AVAILABLE RECORDS Start Marker

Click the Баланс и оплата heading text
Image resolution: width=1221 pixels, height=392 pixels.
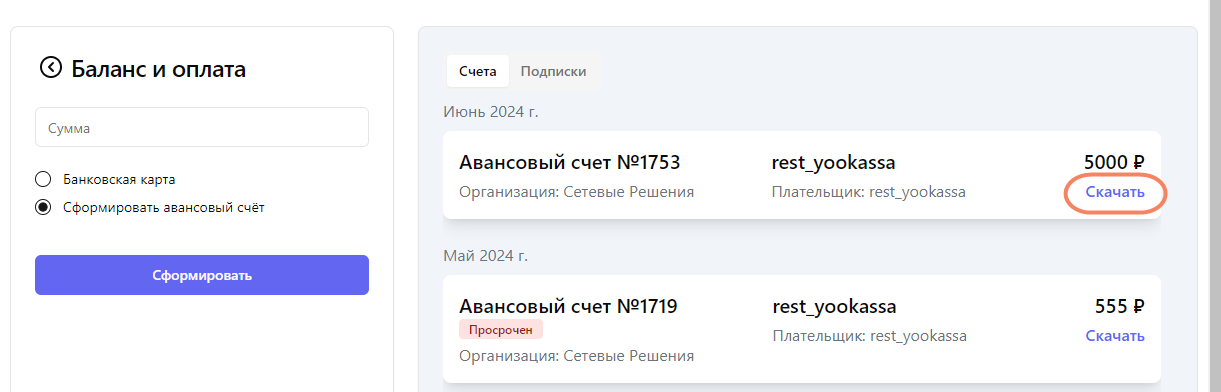pyautogui.click(x=158, y=69)
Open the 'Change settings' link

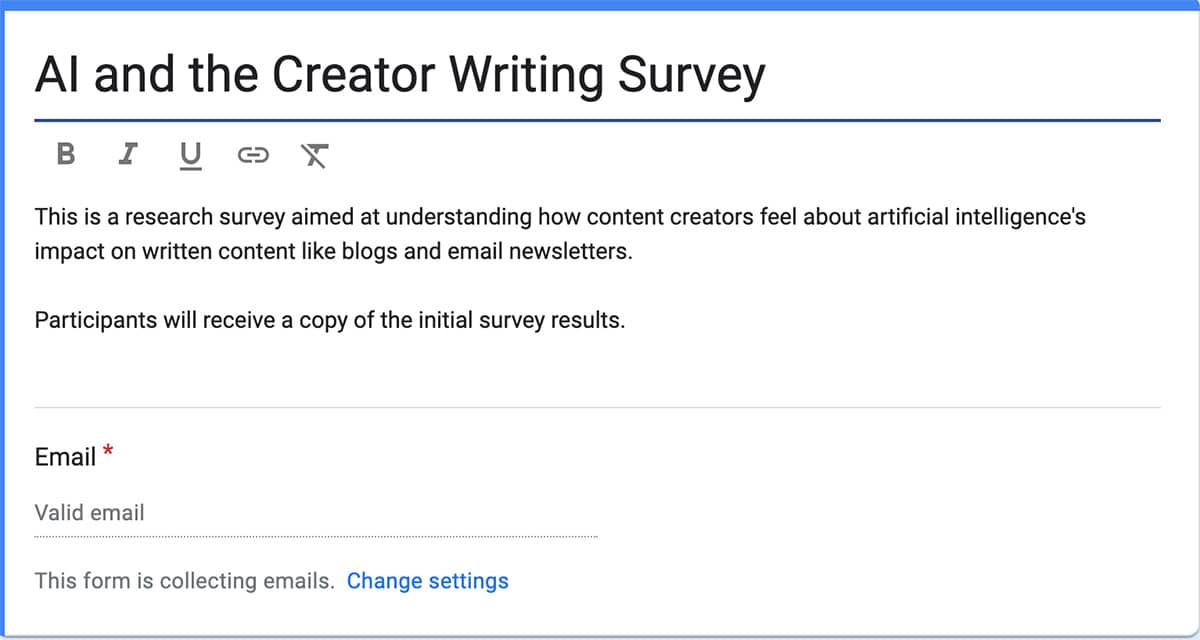pyautogui.click(x=427, y=581)
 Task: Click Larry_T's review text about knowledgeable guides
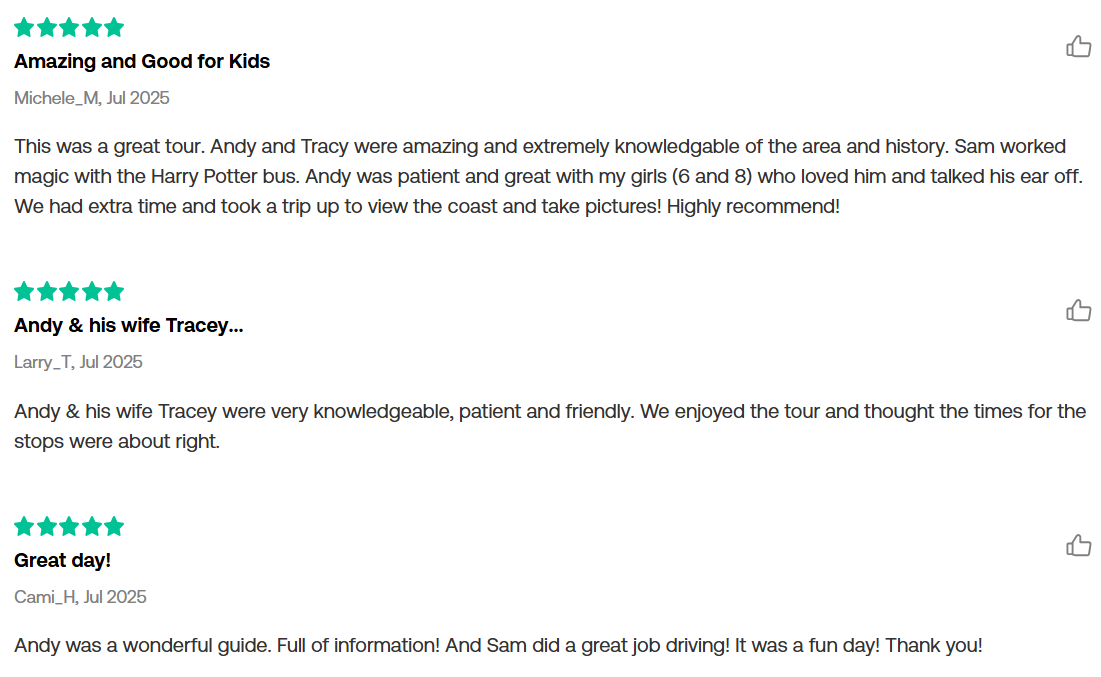[550, 426]
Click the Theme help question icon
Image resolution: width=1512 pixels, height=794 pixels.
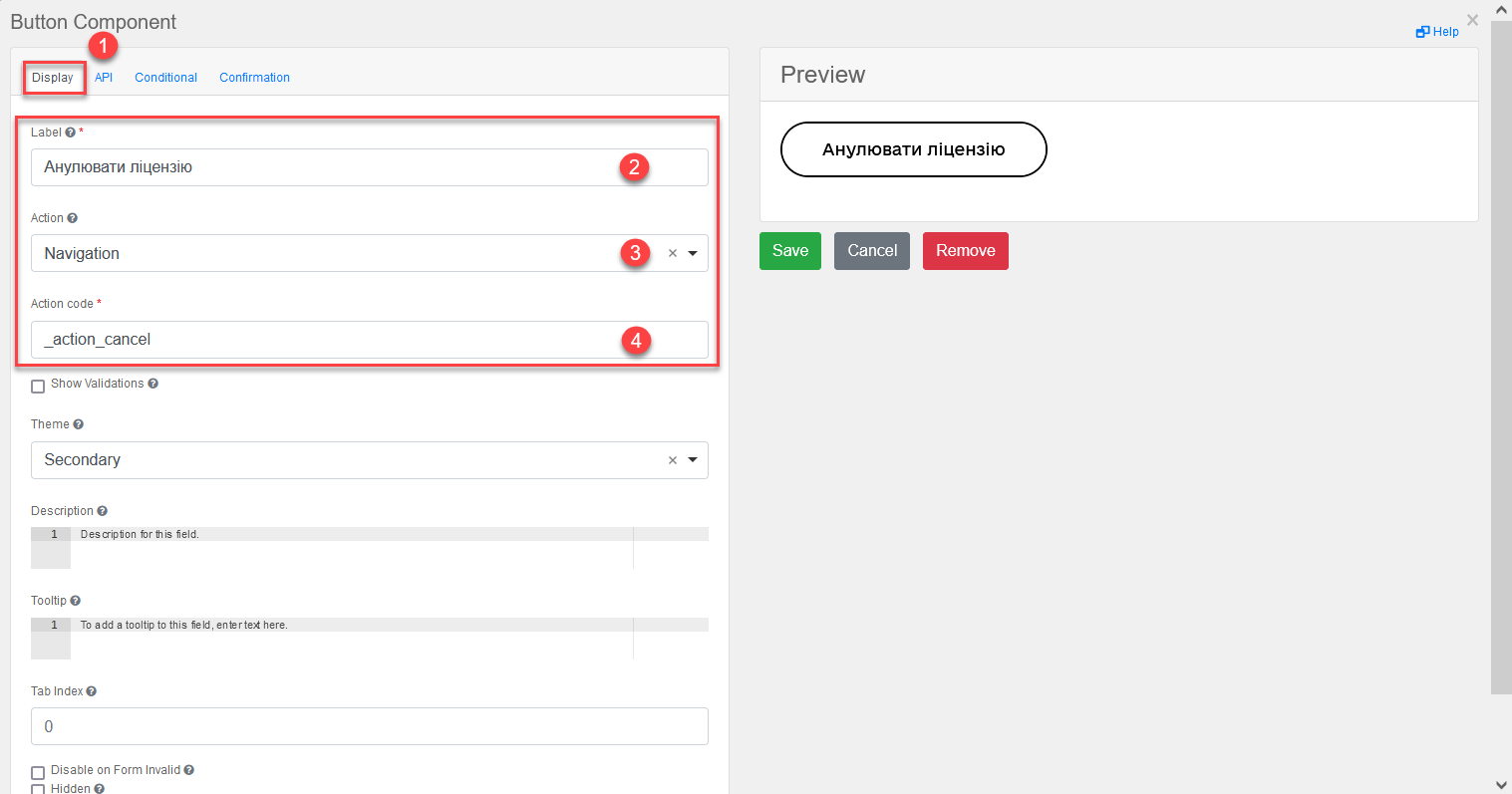coord(78,424)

AVAILABLE RECORDS End Marker

(TASK ITEM):
The first line of the entries, the line containing "Click the Theme help question icon", and every line between them are to be output exactly; pictures are not.

(WRITTEN REPLY):
Click the Баланс и оплата heading text
Image resolution: width=1221 pixels, height=392 pixels.
pyautogui.click(x=158, y=69)
Open the 'Change settings' link

pyautogui.click(x=427, y=581)
 Task: Click Larry_T's review text about knowledgeable guides
[550, 426]
Click the Theme help question icon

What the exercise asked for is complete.